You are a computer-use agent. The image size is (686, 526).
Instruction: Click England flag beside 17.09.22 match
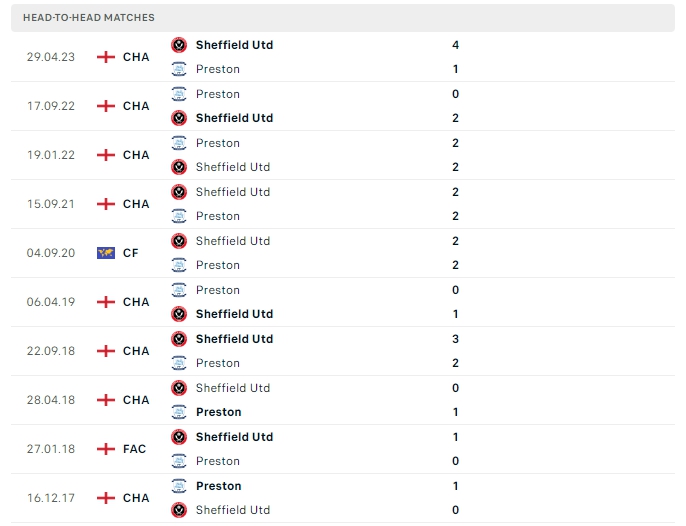click(106, 106)
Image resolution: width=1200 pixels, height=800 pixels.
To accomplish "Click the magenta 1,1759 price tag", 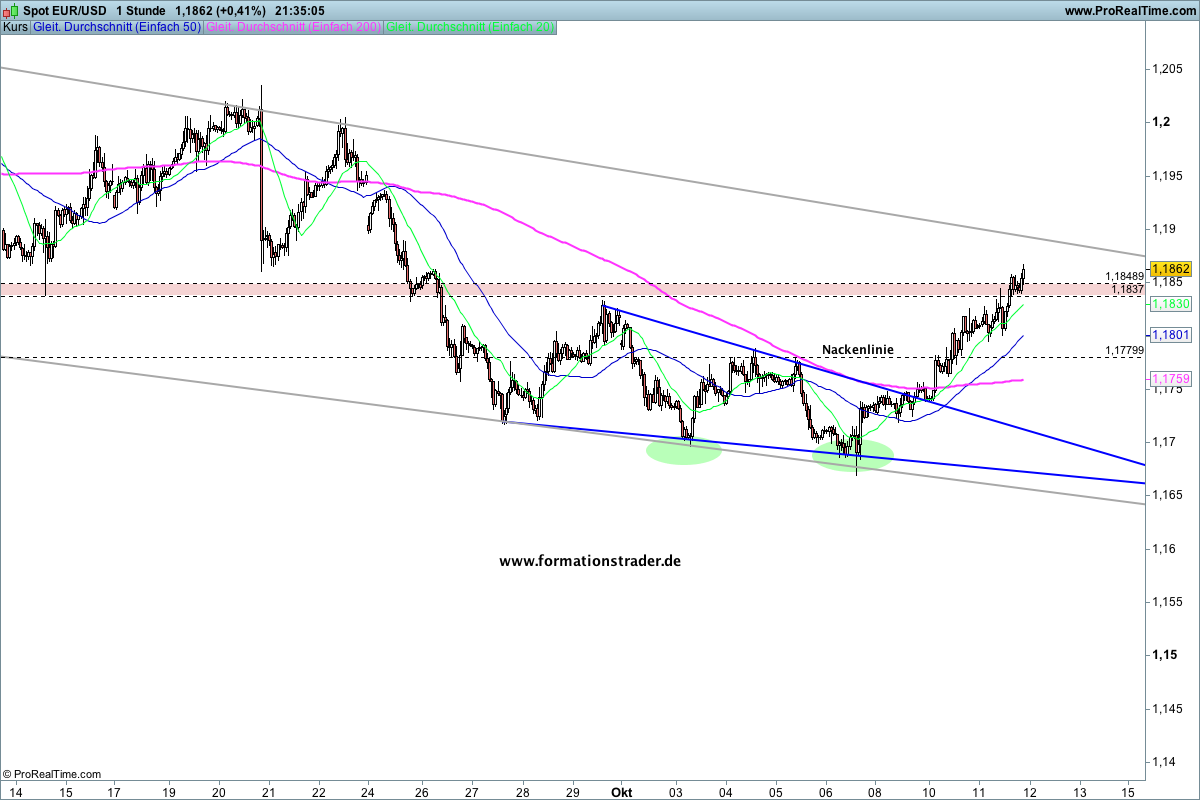I will [1169, 379].
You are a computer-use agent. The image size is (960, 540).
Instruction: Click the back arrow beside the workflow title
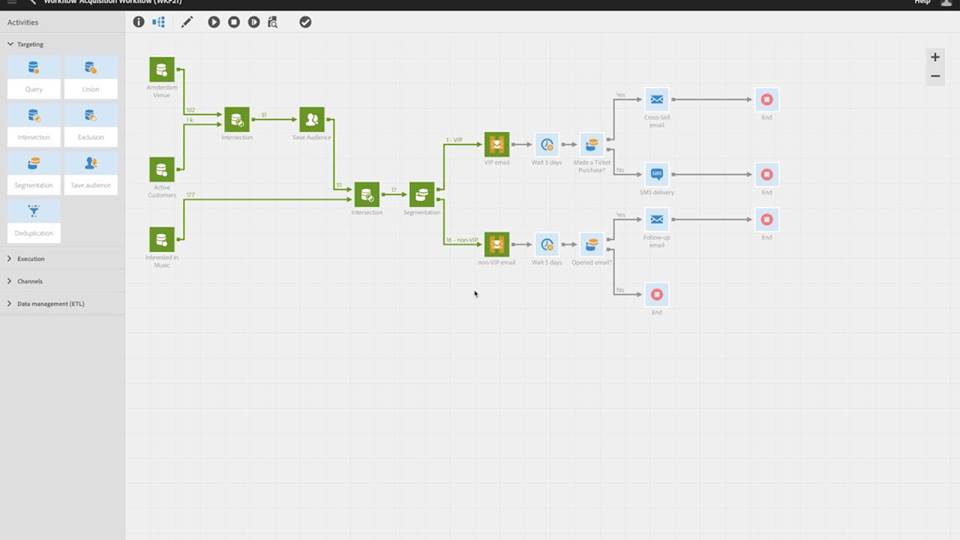[x=32, y=2]
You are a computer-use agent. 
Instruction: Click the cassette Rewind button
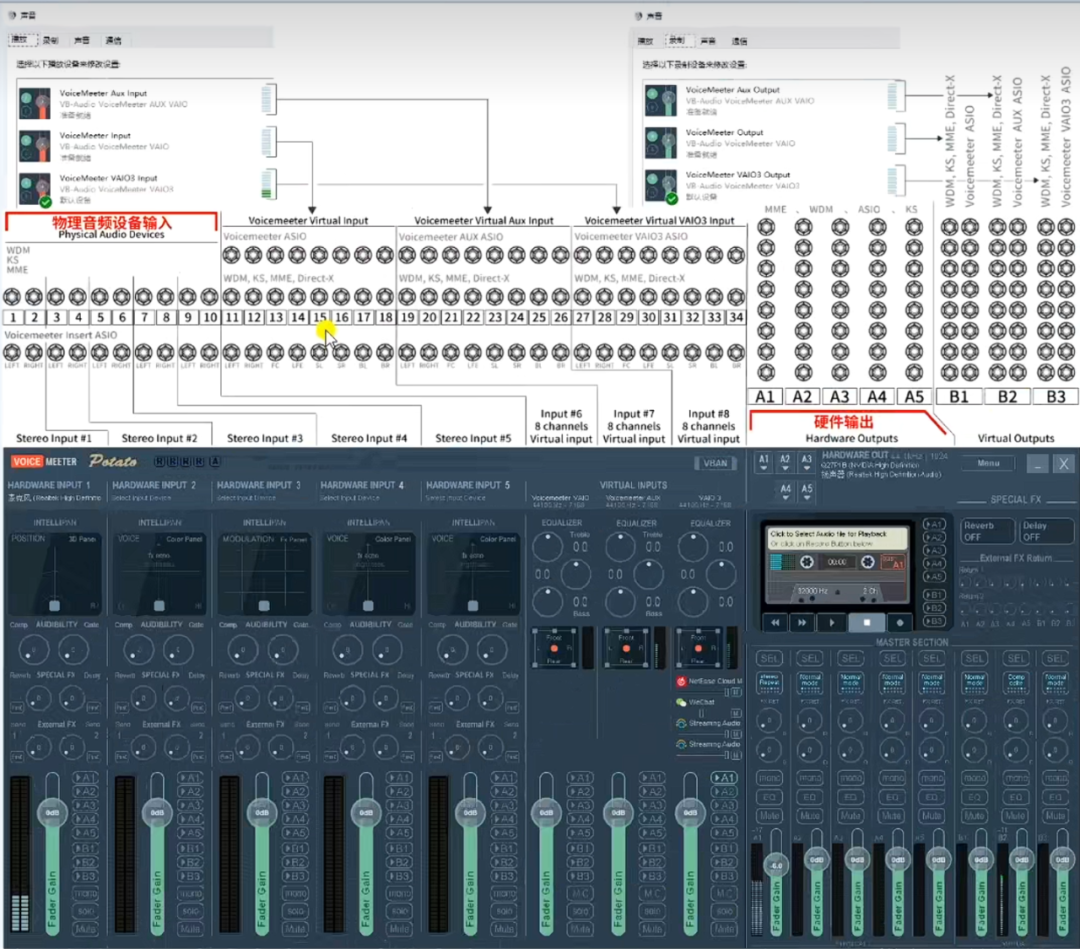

================

For each line above that contains "computer", make a copy.

You are a computer-use agent. The image size is (686, 526).
You are a computer-use agent. The image size is (960, 540).
You are a computer-use agent. 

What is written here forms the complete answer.